__Instructions to follow__. Line by line, copy out the data that follows.

__Information supplied__.
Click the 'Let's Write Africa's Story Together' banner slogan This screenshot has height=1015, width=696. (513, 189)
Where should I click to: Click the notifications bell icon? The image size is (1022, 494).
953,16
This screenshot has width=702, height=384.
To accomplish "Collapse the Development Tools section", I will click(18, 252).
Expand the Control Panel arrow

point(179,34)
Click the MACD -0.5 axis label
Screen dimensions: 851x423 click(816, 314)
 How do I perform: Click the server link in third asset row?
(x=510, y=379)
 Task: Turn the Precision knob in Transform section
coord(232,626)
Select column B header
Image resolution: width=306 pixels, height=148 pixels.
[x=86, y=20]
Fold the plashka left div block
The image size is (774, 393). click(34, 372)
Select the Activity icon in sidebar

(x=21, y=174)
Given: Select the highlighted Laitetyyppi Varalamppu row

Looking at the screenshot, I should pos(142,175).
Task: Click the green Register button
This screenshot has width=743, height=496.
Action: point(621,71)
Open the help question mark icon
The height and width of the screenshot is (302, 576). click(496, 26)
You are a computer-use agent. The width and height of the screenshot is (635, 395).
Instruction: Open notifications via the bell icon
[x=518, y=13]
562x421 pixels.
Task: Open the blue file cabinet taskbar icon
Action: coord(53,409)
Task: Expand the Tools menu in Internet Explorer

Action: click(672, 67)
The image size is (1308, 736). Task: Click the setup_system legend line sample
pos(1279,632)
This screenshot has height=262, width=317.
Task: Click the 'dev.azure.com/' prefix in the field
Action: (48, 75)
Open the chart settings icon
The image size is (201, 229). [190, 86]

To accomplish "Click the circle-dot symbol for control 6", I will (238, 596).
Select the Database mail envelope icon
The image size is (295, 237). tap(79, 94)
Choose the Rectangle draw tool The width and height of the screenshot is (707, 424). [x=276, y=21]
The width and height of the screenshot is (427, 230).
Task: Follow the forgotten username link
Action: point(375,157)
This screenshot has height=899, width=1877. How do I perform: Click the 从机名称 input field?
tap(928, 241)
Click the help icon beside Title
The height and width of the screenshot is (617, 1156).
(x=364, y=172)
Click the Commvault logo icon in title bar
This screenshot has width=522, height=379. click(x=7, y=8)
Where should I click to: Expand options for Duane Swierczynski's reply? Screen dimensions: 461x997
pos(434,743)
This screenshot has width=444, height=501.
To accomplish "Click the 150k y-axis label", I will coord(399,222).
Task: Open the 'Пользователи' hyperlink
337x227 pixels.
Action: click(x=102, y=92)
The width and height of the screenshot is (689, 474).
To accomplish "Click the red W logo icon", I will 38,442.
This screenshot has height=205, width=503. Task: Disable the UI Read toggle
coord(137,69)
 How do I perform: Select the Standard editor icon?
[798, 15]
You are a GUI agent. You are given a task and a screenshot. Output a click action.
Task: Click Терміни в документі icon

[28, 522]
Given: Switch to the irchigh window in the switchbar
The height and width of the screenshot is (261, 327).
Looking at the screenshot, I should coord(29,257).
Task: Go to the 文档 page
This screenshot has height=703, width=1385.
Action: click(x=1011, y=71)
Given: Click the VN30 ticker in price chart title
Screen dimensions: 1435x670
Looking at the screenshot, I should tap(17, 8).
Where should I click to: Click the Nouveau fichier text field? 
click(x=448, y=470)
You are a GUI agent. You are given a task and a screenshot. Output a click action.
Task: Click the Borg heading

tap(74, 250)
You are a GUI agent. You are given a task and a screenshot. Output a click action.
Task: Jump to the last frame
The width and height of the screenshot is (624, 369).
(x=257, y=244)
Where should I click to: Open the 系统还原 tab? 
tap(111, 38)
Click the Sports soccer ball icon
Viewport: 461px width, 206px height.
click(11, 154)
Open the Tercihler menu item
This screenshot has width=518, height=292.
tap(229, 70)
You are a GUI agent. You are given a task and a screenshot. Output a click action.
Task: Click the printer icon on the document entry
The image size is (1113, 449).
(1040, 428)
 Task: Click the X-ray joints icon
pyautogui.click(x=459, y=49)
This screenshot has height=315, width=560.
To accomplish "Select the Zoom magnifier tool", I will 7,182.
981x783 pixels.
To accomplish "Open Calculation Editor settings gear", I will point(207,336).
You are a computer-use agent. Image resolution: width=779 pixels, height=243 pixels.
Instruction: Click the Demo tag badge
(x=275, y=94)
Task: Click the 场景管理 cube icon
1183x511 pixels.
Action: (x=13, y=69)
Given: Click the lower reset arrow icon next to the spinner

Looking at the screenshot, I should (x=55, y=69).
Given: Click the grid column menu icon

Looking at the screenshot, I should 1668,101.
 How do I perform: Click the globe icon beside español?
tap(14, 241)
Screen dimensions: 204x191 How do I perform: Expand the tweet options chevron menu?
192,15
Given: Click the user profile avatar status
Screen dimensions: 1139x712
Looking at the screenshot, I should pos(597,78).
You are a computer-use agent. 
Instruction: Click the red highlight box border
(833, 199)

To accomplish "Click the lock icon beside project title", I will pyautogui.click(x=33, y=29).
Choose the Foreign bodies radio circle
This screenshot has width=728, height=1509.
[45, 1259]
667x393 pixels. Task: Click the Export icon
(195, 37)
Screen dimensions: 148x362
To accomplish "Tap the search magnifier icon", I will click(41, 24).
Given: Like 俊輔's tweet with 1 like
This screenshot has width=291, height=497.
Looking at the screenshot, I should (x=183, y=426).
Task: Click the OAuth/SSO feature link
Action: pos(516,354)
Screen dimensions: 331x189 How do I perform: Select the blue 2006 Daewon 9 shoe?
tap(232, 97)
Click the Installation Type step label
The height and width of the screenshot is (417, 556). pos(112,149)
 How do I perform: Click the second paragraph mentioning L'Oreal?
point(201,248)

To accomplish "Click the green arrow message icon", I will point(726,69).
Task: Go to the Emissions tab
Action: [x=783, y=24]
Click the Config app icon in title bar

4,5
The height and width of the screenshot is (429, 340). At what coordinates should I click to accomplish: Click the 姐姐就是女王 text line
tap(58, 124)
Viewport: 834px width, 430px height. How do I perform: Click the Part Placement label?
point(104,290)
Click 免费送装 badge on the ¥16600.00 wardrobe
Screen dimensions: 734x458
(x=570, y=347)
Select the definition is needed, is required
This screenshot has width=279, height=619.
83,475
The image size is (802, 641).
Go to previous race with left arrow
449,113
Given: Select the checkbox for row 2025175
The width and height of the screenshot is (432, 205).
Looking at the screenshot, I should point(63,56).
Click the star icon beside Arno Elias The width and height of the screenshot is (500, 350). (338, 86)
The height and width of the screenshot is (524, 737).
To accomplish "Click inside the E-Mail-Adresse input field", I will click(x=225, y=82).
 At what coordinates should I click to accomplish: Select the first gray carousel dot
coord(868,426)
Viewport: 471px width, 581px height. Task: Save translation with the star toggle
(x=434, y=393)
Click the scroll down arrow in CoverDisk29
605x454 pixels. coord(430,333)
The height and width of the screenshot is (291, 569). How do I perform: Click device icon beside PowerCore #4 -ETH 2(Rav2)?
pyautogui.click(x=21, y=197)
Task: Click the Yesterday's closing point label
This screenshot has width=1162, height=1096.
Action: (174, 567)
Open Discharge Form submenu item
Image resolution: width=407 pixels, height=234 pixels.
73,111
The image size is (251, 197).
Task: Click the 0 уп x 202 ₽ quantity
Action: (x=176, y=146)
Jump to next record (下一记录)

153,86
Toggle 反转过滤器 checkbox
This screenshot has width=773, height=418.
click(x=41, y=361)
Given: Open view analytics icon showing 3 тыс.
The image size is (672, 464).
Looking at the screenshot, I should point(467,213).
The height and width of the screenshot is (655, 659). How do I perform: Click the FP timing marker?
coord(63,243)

__Response to the task__.
Click the 'Let's Write Africa's Story Together' banner slogan This screenshot has height=1015, width=696. (513, 189)
Where should I click to: Click the notifications bell icon? The image size is (1022, 494).
953,16
This screenshot has width=702, height=384.
To accomplish "Collapse the Development Tools section", I will click(18, 252).
Expand the Control Panel arrow

point(179,34)
Click the MACD -0.5 axis label
Screen dimensions: 851x423 click(816, 314)
 How do I perform: Click the server link in third asset row?
(x=510, y=379)
 Task: Turn the Precision knob in Transform section
coord(232,626)
Select column B header
Image resolution: width=306 pixels, height=148 pixels.
[x=86, y=20]
Fold the plashka left div block
The image size is (774, 393). click(34, 372)
Select the Activity icon in sidebar

(x=21, y=174)
Given: Select the highlighted Laitetyyppi Varalamppu row

Looking at the screenshot, I should pos(142,175).
Task: Click the green Register button
This screenshot has width=743, height=496.
Action: point(621,71)
Open the help question mark icon
The height and width of the screenshot is (302, 576). click(496, 26)
You are a computer-use agent. The width and height of the screenshot is (635, 395).
Instruction: Open notifications via the bell icon
[x=518, y=13]
562x421 pixels.
Task: Open the blue file cabinet taskbar icon
Action: coord(53,409)
Task: Expand the Tools menu in Internet Explorer

Action: click(672, 67)
The image size is (1308, 736). Task: Click the setup_system legend line sample
pos(1279,632)
This screenshot has height=262, width=317.
Task: Click the 'dev.azure.com/' prefix in the field
Action: (48, 75)
Open the chart settings icon
The image size is (201, 229). [190, 86]

To accomplish "Click the circle-dot symbol for control 6", I will (238, 596).
Select the Database mail envelope icon
The image size is (295, 237). tap(79, 94)
Choose the Rectangle draw tool The width and height of the screenshot is (707, 424). [x=276, y=21]
The width and height of the screenshot is (427, 230).
Task: Follow the forgotten username link
Action: point(375,157)
This screenshot has height=899, width=1877. How do I perform: Click the 从机名称 input field?
tap(928, 241)
Click the help icon beside Title
The height and width of the screenshot is (617, 1156).
(x=364, y=172)
Click the Commvault logo icon in title bar
This screenshot has width=522, height=379. click(x=7, y=8)
Where should I click to: Expand options for Duane Swierczynski's reply? Screen dimensions: 461x997
pos(434,743)
This screenshot has width=444, height=501.
To accomplish "Click the 150k y-axis label", I will coord(399,222).
Task: Open the 'Пользователи' hyperlink
337x227 pixels.
Action: click(x=102, y=92)
The width and height of the screenshot is (689, 474).
To accomplish "Click the red W logo icon", I will 38,442.
This screenshot has height=205, width=503. Task: Disable the UI Read toggle
coord(137,69)
 How do I perform: Select the Standard editor icon?
[798, 15]
You are a GUI agent. You are given a task and a screenshot. Output a click action.
Task: Click Терміни в документі icon

[28, 522]
Given: Switch to the irchigh window in the switchbar
The height and width of the screenshot is (261, 327).
Looking at the screenshot, I should coord(29,257).
Task: Go to the 文档 page
This screenshot has height=703, width=1385.
Action: click(x=1011, y=71)
Given: Click the VN30 ticker in price chart title
Screen dimensions: 1435x670
Looking at the screenshot, I should tap(17, 8).
Where should I click to: Click the Nouveau fichier text field? 
click(x=448, y=470)
You are a GUI agent. You are given a task and a screenshot. Output a click action.
Task: Click the Borg heading

tap(74, 250)
You are a GUI agent. You are given a task and a screenshot. Output a click action.
Task: Jump to the last frame
The width and height of the screenshot is (624, 369).
(x=257, y=244)
Where should I click to: Open the 系统还原 tab? 
tap(111, 38)
Click the Sports soccer ball icon
Viewport: 461px width, 206px height.
click(11, 154)
Open the Tercihler menu item
This screenshot has width=518, height=292.
tap(229, 70)
You are a GUI agent. You are given a task and a screenshot. Output a click action.
Task: Click the printer icon on the document entry
The image size is (1113, 449).
(1040, 428)
 Task: Click the X-ray joints icon
pyautogui.click(x=459, y=49)
This screenshot has height=315, width=560.
To accomplish "Select the Zoom magnifier tool", I will 7,182.
981x783 pixels.
To accomplish "Open Calculation Editor settings gear", I will point(207,336).
You are a computer-use agent. Image resolution: width=779 pixels, height=243 pixels.
Instruction: Click the Demo tag badge
(x=275, y=94)
Task: Click the 场景管理 cube icon
1183x511 pixels.
Action: (x=13, y=69)
Given: Click the lower reset arrow icon next to the spinner

Looking at the screenshot, I should (x=55, y=69).
Given: Click the grid column menu icon

Looking at the screenshot, I should 1668,101.
 How do I perform: Click the globe icon beside español?
tap(14, 241)
Screen dimensions: 204x191 How do I perform: Expand the tweet options chevron menu?
192,15
Given: Click the user profile avatar status
Screen dimensions: 1139x712
Looking at the screenshot, I should pos(597,78).
You are a computer-use agent. 
Instruction: Click the red highlight box border
(833, 199)

To accomplish "Click the lock icon beside project title", I will pyautogui.click(x=33, y=29).
Choose the Foreign bodies radio circle
This screenshot has width=728, height=1509.
[45, 1259]
667x393 pixels. Task: Click the Export icon
(195, 37)
Screen dimensions: 148x362
To accomplish "Tap the search magnifier icon", I will click(41, 24).
Given: Like 俊輔's tweet with 1 like
This screenshot has width=291, height=497.
Looking at the screenshot, I should (x=183, y=426).
Task: Click the OAuth/SSO feature link
Action: pos(516,354)
Screen dimensions: 331x189 How do I perform: Select the blue 2006 Daewon 9 shoe?
tap(232, 97)
Click the Installation Type step label
The height and width of the screenshot is (417, 556). pos(112,149)
 How do I perform: Click the second paragraph mentioning L'Oreal?
point(201,248)

To accomplish "Click the green arrow message icon", I will point(726,69).
Task: Go to the Emissions tab
Action: [x=783, y=24]
Click the Config app icon in title bar

4,5
The height and width of the screenshot is (429, 340). At what coordinates should I click to accomplish: Click the 姐姐就是女王 text line
tap(58, 124)
Viewport: 834px width, 430px height. How do I perform: Click the Part Placement label?
point(104,290)
Click 免费送装 badge on the ¥16600.00 wardrobe
Screen dimensions: 734x458
(x=570, y=347)
Select the definition is needed, is required
This screenshot has width=279, height=619.
83,475
The image size is (802, 641).
Go to previous race with left arrow
449,113
Given: Select the checkbox for row 2025175
The width and height of the screenshot is (432, 205).
Looking at the screenshot, I should point(63,56).
Click the star icon beside Arno Elias The width and height of the screenshot is (500, 350). (338, 86)
The height and width of the screenshot is (524, 737).
To accomplish "Click inside the E-Mail-Adresse input field", I will click(x=225, y=82).
 At what coordinates should I click to accomplish: Select the first gray carousel dot
coord(868,426)
Viewport: 471px width, 581px height. Task: Save translation with the star toggle
(x=434, y=393)
Click the scroll down arrow in CoverDisk29
605x454 pixels. coord(430,333)
The height and width of the screenshot is (291, 569). How do I perform: Click device icon beside PowerCore #4 -ETH 2(Rav2)?
pyautogui.click(x=21, y=197)
Task: Click the Yesterday's closing point label
This screenshot has width=1162, height=1096.
Action: (174, 567)
Open Discharge Form submenu item
Image resolution: width=407 pixels, height=234 pixels.
73,111
The image size is (251, 197).
Task: Click the 0 уп x 202 ₽ quantity
Action: (x=176, y=146)
Jump to next record (下一记录)

153,86
Toggle 反转过滤器 checkbox
This screenshot has width=773, height=418.
click(x=41, y=361)
Given: Open view analytics icon showing 3 тыс.
The image size is (672, 464).
Looking at the screenshot, I should point(467,213).
The height and width of the screenshot is (655, 659). How do I perform: Click the FP timing marker?
coord(63,243)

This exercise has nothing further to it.